Microsatellite instability (MSI) defines one of the four molecular groups of endometrial carcinoma identified by The Cancer Genome Atlas (TCGA). Immunohistochemistry for mismatch repair (MMR) proteins (MLH1, MSH2, MSH6, PMS2) has been proposed as a widely applicable technique to identify this group in the common practice. However, the diagnostic accuracy of such approach has never been calculated. We aimed to assess: 1) the diagnostic accuracy of MMR proteins immunohistochemistry as surrogate of MSI molecular testing in endometrial carcinoma; 2) whether a combination of only two MMR proteins may be used as a still cheaper test. A systematic review and meta-analysis of was performed by searching electronic databases from their inception to September 2019. All studies assessing endometrial carcinoma with both MMR proteins immunohistochemistry and MSI molecular testing were included. Diagnostic accuracy was assessed as sensitivity, specificity, positive and negative likelihood ratios (LR+, LR-), diagnostic odds ratio (DOR) and area under the curve (AUC) on SROC curves. A subgroup analysis was performed for a combination of only two MMR proteins (MLH1-MSH2 vs MSH6-PMS2). Ten studies with 3097 patients were included. Out of these, 1110 were suitable for the meta-analysis. Immunohistochemistry for all the four MMR proteins showed sensitivity = 0.96, specificity = 0.95, LR + =17.7, LR- = 0.05, DOR = 429.77, and high diagnostic accuracy (AUC = 0.988). The combination of MLH1 and MSH2 showed sensitivity = 0.88, specificity = 0.96, LR + =22.36, LR- = 0.15, DOR = 200.69, and high diagnostic accuracy (AUC = 0.9838). The combination of MSH6 and PMS2 showed the same results as the complete panel of four MMR proteins. In conclusion, MMR proteins immunohistochemistry is a highly accurate surrogate of MSI molecular testing in endometrial carcinoma. A combination of MSH6 and PMS2 may allow reducing the cost without decrease in the diagnostic accuracy.
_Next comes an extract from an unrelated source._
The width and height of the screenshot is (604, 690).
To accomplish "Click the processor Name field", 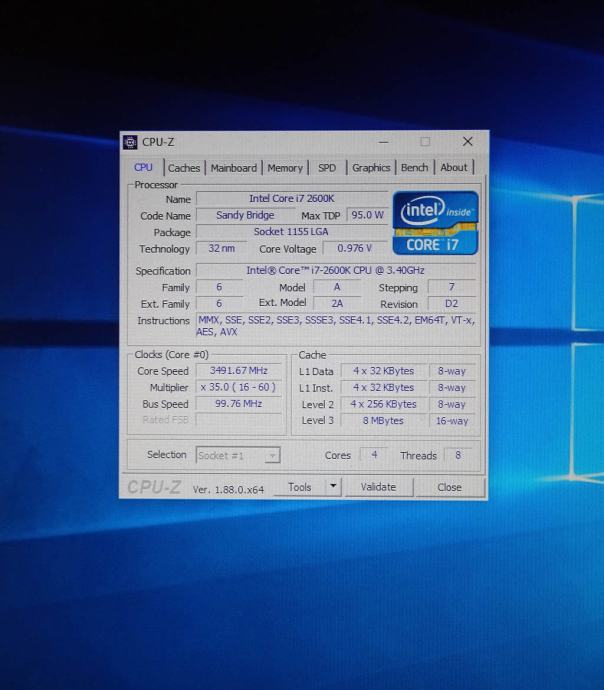I will 292,199.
微卫星不稳定性 (MSI) 定义了癌症基因组图谱 (TCGA) 确定的子宫内膜癌的四个分子组之一。免疫组化检测错配修复 (MMR) 蛋白(MLH1、MSH2、MSH6、PMS2)已被提议作为一种广泛适用于在常规实践中识别该组的技术。然而,这种方法的诊断准确性从未被计算过。我们的目的是评估:1) MMR 蛋白免疫组化作为 MSI 分子检测的替代方法在子宫内膜癌中的诊断准确性;2) 仅使用两种 MMR 蛋白是否可以作为一种更便宜的检测方法。通过从其开始到 2019 年 9 月在电子数据库中进行系统评价和荟萃分析。所有评估子宫内膜癌的 MMR 蛋白免疫组化和 MSI 分子检测的研究均包括在内。诊断准确性作为敏感性、特异性、阳性和阴性似然比 (LR+、LR-)、诊断比值比 (DOR) 和 SROC 曲线下的面积 (AUC) 进行评估。对于仅两种 MMR 蛋白(MLH1-MSH2 与 MSH6-PMS2)的组合进行了亚组分析。共纳入了 10 项包含 3097 例患者的研究。其中,1110 例适合进行荟萃分析。所有四种 MMR 蛋白的免疫组化均显示出敏感性=0.96,特异性=0.95,LR+=17.7,LR-=0.05,DOR=429.77,以及高诊断准确性 (AUC=0.988)。MLH1 和 MSH2 的组合显示出敏感性=0.88,特异性=0.96,LR+=22.36,LR-=0.15,DOR=200.69,以及高诊断准确性 (AUC=0.9838)。MSH6 和 PMS2 的组合与四种 MMR 蛋白的完整组合具有相同的结果。总之,MMR 蛋白免疫组化是子宫内膜癌 MSI 分子检测的高度准确替代方法。MSH6 和 PMS2 的组合可能可以降低成本而不降低诊断准确性。